*** DATA FOR PROCESSING

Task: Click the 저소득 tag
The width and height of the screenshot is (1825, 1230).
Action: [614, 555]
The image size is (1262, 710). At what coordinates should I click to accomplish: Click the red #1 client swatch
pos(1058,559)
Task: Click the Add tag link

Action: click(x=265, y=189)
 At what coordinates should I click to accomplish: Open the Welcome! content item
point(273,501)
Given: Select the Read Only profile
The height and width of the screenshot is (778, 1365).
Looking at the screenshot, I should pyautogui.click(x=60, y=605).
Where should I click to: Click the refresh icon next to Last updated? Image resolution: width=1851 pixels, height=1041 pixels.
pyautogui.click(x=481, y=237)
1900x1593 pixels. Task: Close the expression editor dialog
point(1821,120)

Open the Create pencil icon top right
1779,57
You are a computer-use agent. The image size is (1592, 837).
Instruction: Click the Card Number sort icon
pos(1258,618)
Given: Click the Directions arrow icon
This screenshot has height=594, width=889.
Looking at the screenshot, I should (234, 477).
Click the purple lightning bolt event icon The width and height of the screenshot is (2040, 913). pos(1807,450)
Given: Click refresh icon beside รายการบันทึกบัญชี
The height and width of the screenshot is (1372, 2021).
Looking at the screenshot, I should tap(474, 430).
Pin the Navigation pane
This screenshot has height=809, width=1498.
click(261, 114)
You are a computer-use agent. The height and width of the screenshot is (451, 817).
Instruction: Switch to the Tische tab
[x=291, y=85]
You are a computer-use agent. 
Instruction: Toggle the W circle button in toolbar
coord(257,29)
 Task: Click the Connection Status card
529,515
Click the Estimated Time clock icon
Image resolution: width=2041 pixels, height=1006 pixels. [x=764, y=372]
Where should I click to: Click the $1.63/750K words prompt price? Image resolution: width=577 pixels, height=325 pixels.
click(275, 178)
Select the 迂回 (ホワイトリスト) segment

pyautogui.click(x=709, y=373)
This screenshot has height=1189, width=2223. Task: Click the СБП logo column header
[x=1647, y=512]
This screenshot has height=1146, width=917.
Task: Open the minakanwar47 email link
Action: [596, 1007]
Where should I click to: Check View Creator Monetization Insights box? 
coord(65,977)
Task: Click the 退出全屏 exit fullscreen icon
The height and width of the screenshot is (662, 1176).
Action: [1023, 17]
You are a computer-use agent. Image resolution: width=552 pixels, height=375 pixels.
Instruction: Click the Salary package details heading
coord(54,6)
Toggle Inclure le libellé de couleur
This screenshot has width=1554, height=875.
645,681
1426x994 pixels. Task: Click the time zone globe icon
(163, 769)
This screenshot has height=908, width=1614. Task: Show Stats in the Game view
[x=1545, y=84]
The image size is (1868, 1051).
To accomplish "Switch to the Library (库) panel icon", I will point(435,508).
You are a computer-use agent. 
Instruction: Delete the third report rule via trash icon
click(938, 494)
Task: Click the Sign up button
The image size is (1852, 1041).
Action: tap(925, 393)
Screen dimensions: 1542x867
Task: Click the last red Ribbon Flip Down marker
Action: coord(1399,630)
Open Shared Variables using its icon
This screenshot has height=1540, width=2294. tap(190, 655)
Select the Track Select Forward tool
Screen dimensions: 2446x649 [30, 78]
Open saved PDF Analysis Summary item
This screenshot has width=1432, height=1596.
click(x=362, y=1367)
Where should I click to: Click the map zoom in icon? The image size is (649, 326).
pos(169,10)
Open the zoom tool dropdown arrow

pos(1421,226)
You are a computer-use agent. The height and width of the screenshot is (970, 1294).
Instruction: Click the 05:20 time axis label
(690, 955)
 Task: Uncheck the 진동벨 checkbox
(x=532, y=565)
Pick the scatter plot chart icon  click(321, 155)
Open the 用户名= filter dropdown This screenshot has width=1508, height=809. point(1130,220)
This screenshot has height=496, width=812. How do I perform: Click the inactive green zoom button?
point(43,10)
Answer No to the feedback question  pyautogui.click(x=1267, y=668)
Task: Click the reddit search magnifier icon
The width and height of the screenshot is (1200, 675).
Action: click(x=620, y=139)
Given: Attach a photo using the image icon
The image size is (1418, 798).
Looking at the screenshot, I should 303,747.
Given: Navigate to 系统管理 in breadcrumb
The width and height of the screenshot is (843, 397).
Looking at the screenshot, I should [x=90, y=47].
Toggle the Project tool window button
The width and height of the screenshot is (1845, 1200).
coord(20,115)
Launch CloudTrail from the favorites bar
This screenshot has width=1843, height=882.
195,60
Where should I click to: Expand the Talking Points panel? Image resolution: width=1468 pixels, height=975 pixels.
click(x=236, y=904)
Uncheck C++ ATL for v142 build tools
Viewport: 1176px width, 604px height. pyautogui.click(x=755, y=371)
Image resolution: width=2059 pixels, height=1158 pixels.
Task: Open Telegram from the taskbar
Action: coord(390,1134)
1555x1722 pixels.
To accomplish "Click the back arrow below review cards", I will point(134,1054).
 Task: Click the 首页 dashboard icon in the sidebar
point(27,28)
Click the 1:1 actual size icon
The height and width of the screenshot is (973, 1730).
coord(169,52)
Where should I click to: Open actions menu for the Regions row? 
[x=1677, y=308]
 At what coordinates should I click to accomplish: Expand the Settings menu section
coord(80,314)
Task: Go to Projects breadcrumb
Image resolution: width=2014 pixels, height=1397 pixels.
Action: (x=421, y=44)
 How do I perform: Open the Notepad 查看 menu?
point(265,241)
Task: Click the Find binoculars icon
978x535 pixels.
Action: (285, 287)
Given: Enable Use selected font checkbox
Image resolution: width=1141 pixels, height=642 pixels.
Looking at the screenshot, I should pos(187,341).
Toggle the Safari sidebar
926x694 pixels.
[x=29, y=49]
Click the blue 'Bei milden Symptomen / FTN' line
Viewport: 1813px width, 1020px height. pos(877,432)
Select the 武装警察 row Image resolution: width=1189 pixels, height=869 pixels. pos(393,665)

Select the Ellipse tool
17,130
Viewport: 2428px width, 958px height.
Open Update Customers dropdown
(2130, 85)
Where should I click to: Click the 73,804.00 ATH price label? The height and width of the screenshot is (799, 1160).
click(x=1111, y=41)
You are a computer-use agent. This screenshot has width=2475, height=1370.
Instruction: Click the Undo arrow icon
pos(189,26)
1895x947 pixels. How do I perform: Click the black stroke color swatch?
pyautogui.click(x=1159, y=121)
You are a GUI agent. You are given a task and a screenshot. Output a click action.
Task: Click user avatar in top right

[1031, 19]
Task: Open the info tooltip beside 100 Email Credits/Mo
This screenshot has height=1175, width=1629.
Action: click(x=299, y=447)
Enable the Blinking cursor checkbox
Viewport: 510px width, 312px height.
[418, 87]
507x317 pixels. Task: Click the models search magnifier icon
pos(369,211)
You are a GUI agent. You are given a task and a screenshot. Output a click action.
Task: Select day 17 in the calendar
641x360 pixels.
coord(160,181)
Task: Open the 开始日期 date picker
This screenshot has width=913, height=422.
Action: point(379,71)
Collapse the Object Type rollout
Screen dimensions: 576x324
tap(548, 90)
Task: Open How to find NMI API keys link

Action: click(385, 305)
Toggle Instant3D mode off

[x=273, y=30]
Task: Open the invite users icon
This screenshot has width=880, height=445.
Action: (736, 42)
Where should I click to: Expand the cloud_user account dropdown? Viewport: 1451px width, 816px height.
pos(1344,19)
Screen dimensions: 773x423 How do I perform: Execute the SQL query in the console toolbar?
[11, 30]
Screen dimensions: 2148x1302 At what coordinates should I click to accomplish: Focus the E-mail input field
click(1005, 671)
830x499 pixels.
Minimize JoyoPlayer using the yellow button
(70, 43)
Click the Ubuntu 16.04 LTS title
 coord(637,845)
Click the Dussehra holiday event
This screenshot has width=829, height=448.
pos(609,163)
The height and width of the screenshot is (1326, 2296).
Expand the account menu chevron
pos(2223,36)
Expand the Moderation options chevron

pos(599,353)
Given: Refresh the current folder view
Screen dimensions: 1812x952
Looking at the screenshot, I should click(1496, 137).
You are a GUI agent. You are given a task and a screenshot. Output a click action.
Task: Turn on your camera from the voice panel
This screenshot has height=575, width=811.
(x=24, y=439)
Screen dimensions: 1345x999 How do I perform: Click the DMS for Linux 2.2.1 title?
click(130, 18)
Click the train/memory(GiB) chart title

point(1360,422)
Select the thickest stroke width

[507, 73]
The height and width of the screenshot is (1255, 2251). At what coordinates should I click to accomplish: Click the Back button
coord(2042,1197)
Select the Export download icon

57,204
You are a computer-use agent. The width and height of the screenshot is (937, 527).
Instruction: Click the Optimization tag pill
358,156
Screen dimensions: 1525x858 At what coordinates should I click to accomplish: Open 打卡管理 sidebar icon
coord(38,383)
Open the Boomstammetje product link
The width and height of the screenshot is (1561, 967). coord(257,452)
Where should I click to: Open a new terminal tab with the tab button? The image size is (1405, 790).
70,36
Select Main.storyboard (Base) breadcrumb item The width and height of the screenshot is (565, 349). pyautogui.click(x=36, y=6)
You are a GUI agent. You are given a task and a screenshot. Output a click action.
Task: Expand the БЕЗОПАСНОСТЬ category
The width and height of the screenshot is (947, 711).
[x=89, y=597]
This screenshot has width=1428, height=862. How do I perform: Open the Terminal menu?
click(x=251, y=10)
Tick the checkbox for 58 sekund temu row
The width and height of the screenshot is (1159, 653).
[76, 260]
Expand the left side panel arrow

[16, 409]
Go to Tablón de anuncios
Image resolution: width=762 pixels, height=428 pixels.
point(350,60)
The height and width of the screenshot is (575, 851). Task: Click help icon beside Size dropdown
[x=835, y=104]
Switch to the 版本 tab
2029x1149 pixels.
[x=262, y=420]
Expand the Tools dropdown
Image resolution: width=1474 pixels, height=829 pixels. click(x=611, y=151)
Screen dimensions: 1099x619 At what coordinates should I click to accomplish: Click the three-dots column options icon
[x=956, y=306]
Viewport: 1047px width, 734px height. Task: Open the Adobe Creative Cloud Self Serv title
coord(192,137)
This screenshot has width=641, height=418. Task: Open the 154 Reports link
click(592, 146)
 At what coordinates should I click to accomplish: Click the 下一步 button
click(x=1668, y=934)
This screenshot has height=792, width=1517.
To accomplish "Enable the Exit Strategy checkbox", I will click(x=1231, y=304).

******

- [EXERCISE OBJECTIVE]
Your output must contain exactly the lines from the one containing "You are a computer-use agent. The width" to the final line of the data above, and no other text.

- [ANSWER BOX]
You are a computer-use agent. The width and height of the screenshot is (937, 527).
Instruction: Click the Optimization tag pill
358,156
Screen dimensions: 1525x858 At what coordinates should I click to accomplish: Open 打卡管理 sidebar icon
coord(38,383)
Open the Boomstammetje product link
The width and height of the screenshot is (1561, 967). coord(257,452)
Where should I click to: Open a new terminal tab with the tab button? The image size is (1405, 790).
70,36
Select Main.storyboard (Base) breadcrumb item The width and height of the screenshot is (565, 349). pyautogui.click(x=36, y=6)
You are a GUI agent. You are given a task and a screenshot. Output a click action.
Task: Expand the БЕЗОПАСНОСТЬ category
The width and height of the screenshot is (947, 711).
[x=89, y=597]
This screenshot has width=1428, height=862. How do I perform: Open the Terminal menu?
click(x=251, y=10)
Tick the checkbox for 58 sekund temu row
The width and height of the screenshot is (1159, 653).
[76, 260]
Expand the left side panel arrow

[16, 409]
Go to Tablón de anuncios
Image resolution: width=762 pixels, height=428 pixels.
point(350,60)
The height and width of the screenshot is (575, 851). Task: Click help icon beside Size dropdown
[x=835, y=104]
Switch to the 版本 tab
2029x1149 pixels.
[x=262, y=420]
Expand the Tools dropdown
Image resolution: width=1474 pixels, height=829 pixels. click(x=611, y=151)
Screen dimensions: 1099x619 At what coordinates should I click to accomplish: Click the three-dots column options icon
[x=956, y=306]
Viewport: 1047px width, 734px height. Task: Open the Adobe Creative Cloud Self Serv title
coord(192,137)
This screenshot has width=641, height=418. Task: Open the 154 Reports link
click(592, 146)
 At what coordinates should I click to accomplish: Click the 下一步 button
click(x=1668, y=934)
This screenshot has height=792, width=1517.
To accomplish "Enable the Exit Strategy checkbox", I will click(x=1231, y=304).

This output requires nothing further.